A member of a prominent Afrikaner family, De Klerk had vehemently defended the separation of the races during his long climb up the political ladder.
But once he took over as President in 1989, he stunned his deeply divided nation, and the wider world, by reconsidering South Africa’s racist ways, a step that led to him and Nelson Mandela, whom he released from prison, being awarded the Nobel Peace Prize.
South Africa had become such a pariah in the eyes of the world by the 1980s, its internal strife and tainted reputation so disruptive to the economy, that De Klerk argued that the country’s future depended on a new course.
“He didn’t say apartheid was bad or immoral but that he had decided it wasn’t going to work,” said Herman J. Cohen, who held talks with de Klerk during that tumultuous time as the top Africa adviser in the administration of President George H.W. Bush.
With its web of insidious laws doling out rights, privileges and even meal sizes in prisons based on skin colour, apartheid was not easy to undo, requiring years of legislative action and significant national angst. But when De Klerk in 1990 announced the lifting of the 30-year ban on the African National Congress and the release from prison of its most prominent leader, Mandela, he set in motion a transformation so powerful that it quickly pushed him to the margins.

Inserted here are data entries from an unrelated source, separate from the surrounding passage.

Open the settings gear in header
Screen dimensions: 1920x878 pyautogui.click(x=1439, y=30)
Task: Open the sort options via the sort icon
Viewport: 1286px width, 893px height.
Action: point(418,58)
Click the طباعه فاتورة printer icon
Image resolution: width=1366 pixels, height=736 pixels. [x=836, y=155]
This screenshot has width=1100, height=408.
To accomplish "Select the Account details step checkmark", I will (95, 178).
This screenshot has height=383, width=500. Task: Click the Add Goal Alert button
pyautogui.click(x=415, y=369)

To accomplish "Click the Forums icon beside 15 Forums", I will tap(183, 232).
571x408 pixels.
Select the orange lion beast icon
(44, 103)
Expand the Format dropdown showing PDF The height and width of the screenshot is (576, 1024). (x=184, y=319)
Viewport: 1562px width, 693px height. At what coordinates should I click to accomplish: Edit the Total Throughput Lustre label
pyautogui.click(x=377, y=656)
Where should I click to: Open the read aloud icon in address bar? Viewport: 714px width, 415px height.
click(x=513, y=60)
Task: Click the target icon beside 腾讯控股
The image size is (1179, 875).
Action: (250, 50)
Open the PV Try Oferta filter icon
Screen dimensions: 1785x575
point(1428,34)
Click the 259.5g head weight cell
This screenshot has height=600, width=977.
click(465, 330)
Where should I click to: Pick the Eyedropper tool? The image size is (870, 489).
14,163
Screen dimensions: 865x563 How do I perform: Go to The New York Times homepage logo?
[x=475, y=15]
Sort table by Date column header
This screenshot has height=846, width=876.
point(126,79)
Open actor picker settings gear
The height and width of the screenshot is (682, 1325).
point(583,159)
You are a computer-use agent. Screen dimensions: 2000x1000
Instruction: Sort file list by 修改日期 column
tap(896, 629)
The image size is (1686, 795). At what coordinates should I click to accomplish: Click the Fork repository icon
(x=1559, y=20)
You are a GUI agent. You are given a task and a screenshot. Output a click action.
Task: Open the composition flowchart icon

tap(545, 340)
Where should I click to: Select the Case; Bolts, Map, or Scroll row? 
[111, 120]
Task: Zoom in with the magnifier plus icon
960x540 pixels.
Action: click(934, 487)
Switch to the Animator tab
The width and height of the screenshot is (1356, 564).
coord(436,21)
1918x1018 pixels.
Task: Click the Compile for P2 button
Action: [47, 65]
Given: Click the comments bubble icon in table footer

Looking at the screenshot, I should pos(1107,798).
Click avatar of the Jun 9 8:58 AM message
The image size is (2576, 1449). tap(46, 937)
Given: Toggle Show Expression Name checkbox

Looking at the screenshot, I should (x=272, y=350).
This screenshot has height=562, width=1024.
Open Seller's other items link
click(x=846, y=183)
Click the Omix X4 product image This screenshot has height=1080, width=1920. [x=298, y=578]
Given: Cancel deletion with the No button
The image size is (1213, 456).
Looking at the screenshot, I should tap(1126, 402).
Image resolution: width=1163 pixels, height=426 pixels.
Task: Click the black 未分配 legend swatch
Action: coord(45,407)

Mandela would trample De Klerk in presidential elections just four years after winning his freedom. Even as Mandela invited De Klerk into his transitional government as second deputy President, De Klerk struggled with his diminished role and eventually quit.
Frustrated by party tensions and criticism from the country’s Truth and Reconciliation Commission, which investigated the country’s past, De Klerk announced his retirement from politics in 1997.
Video message
De Klerk apologised for the crimes committed to people of colour in a video released by his foundation on its website hours after his death. “I, without qualification, apologise for the pain and the hurt and the indignity and the damage that apartheid has done to Black, Brown and Indians in South Africa,” de Klerk said.